Thin crust hints at moon's watery youth

Experiments show the lunar crust needed water to crystallise to the thickness it is today. Jana Howden reports.

NASA's Galileo spacecraft snapped images – stitched together here – of the moon's north pole in December 1992. A new study suggests the moon's early magma ocean contained water when it crystallised and produced the crust.

Looking up at the lump of rock circling our planet, it’s hard to imagine our moon ever harboured water.

But a team in the Netherlands calculated that if the moon’s crust formed without water, it would be around twice the thickness it is today.

The work, published in Nature Geoscience, provides an insight into the Earth’s composition while the moon was still a baby. Did it acquire water from comets and asteroids or was it there all along?

Astrobiologist Jonti Horner, from the University of Southern Queensland, Australia, who wasn’t involved in the research, commented that the study presented “important data for people discussing early versus late hydration [of Earth]”.

It’s widely thought that our largest satellite was born from a collision between Earth and another planetary body, which left a disc of superhot material – part of which eventually coalesced into a magma-rich moon.

Over time, dense minerals on the moon sank to the bottom while those less dense floated.

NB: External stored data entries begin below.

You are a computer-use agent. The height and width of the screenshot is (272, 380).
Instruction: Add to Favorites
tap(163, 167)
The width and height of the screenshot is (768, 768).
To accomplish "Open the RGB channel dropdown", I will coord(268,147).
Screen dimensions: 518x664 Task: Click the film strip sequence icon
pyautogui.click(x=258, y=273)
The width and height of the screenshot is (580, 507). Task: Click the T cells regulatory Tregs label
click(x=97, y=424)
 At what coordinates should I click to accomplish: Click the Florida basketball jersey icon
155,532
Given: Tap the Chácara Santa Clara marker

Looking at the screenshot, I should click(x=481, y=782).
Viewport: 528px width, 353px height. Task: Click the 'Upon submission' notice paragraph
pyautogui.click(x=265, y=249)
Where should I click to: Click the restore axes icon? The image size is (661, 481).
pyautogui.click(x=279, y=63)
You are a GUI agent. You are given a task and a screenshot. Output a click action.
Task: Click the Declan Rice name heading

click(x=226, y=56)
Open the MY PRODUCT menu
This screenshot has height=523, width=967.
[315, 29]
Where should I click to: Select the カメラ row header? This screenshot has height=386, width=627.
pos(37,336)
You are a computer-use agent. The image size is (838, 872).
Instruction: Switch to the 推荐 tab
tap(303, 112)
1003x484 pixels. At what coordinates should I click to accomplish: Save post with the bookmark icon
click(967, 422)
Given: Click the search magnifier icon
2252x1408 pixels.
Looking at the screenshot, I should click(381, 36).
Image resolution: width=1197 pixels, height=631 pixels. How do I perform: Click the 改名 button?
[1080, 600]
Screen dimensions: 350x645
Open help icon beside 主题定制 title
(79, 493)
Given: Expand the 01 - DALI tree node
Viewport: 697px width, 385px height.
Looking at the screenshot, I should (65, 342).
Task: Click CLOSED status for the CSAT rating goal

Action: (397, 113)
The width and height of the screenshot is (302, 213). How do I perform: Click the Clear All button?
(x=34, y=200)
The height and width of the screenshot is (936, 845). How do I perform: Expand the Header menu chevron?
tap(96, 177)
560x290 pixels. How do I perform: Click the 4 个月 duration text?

Eventually, the top layer – a mineral called plagioclase – cooled and crystallised to form the rocky crust.

Yinhao Lin and colleagues at Vrije University in Amsterdam wanted to see if they could reproduce these early conditions in the lab and use those results to model the evolution of the moon’s crust.

They mixed combinations of minerals you’d find on the moon and heated them in a high-pressure chamber. Plagioclase emerged from the mix, as expected.

But when they measured the rate plagioclase was produced and popped that in their modelling of a magma-rich moon, calculations indicated that the present-day moon should sport a crust almost 68 kilometres thick – much thicker than measurements taken by NASA's Gravity Recovery and Interior Laboratory (GRAIL) mission of between 34 and 43 kilometres.

What was missing? The answer, it seemed, was water.

The team didn’t add water to their initial experiments, so they decided to see how plagioclase production – and therefore crust thickness – would change when water was added to the mix.

Indeed, adding the equivalent of up to 3,150 parts per million of water to a 700-kilometre-deep magma ocean produced plagioclase at a slower rate.

This decreased their model of the crust’s thickness to 42 kilometres – within the range of NASA’s observations.

While the researchers acknowledge that there could be many ways for the moon’s crustal thickness to reach between 34 and 43 kilometres, they maintain that, in every scenario, water must have been present as the magma ocean cooled and crystallised.

And because the moon and Earth coagulated from the same hot disc, the moon’s wet start suggests that Earth also contained water at the time.